Your goal
Run through the data and copy out every line that mentions the word "computer".

The data
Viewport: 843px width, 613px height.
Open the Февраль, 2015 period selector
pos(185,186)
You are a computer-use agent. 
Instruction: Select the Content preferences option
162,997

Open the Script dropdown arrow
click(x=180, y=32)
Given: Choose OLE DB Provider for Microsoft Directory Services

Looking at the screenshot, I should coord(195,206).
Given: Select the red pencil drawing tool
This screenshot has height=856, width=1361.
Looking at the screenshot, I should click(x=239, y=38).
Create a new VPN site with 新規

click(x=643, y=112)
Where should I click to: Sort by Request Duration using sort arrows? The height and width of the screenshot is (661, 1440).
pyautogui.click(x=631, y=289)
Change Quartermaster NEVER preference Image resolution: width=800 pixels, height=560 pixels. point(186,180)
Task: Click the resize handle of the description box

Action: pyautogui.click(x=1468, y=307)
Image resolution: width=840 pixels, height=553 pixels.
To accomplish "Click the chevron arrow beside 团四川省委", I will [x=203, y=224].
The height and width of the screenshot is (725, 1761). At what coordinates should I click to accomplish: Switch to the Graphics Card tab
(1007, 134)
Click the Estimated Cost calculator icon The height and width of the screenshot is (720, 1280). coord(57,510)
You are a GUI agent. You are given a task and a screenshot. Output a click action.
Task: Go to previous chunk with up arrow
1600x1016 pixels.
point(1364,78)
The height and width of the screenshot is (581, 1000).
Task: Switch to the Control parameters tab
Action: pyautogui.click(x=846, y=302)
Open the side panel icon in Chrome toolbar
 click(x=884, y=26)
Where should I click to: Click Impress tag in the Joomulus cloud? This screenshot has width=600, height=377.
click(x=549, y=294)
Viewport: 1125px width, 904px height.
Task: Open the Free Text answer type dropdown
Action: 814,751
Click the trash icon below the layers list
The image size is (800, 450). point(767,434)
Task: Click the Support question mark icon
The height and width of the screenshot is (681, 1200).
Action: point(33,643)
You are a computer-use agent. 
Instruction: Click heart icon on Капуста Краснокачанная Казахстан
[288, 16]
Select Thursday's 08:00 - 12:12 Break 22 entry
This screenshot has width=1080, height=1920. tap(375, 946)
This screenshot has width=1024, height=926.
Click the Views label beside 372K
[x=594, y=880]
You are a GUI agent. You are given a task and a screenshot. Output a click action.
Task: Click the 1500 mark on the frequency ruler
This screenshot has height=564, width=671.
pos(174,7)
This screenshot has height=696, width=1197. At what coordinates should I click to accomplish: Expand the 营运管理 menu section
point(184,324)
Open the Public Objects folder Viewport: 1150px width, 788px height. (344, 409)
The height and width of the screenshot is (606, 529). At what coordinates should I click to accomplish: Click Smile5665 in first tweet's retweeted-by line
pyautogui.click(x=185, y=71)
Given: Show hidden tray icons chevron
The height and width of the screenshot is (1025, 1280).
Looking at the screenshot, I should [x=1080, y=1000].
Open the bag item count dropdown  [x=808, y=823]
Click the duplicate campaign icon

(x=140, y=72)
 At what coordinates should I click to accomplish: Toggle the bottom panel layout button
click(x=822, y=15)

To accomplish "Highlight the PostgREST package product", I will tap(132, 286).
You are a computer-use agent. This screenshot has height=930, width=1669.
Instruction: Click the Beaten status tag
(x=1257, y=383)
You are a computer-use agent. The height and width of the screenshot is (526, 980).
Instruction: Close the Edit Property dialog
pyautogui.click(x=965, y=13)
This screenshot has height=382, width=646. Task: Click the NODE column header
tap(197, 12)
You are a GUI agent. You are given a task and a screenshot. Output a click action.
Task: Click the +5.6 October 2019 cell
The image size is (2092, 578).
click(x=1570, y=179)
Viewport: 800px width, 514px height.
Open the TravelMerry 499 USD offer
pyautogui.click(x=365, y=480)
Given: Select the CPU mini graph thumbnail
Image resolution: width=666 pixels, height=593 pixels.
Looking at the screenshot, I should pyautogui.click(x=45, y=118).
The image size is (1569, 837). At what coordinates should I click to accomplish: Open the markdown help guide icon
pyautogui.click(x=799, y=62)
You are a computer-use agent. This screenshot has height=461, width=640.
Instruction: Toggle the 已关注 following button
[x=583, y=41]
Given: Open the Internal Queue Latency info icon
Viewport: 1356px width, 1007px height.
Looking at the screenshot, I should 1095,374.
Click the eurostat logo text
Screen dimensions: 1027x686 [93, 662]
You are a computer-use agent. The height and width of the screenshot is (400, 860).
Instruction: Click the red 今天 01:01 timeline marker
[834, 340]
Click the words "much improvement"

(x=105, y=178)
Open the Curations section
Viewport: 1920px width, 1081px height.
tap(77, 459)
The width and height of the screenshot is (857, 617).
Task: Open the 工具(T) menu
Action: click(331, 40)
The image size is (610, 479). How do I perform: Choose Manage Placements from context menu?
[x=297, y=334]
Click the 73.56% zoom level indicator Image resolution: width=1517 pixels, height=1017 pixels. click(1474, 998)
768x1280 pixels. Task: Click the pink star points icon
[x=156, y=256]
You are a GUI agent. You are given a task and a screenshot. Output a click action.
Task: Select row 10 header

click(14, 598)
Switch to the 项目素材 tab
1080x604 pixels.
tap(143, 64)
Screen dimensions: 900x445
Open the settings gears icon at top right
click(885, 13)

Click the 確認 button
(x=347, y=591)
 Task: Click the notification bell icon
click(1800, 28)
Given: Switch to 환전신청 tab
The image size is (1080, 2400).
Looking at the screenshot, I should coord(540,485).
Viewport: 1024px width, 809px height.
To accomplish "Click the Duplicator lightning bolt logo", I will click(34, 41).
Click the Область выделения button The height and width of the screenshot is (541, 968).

The answer
You are a computer-use agent. 
You are a computer-use agent. 
You are a computer-use agent. This screenshot has height=930, width=1669.
You are a computer-use agent. The height and width of the screenshot is (526, 980).
You are a computer-use agent. This screenshot has height=461, width=640.
You are a computer-use agent. The height and width of the screenshot is (400, 860).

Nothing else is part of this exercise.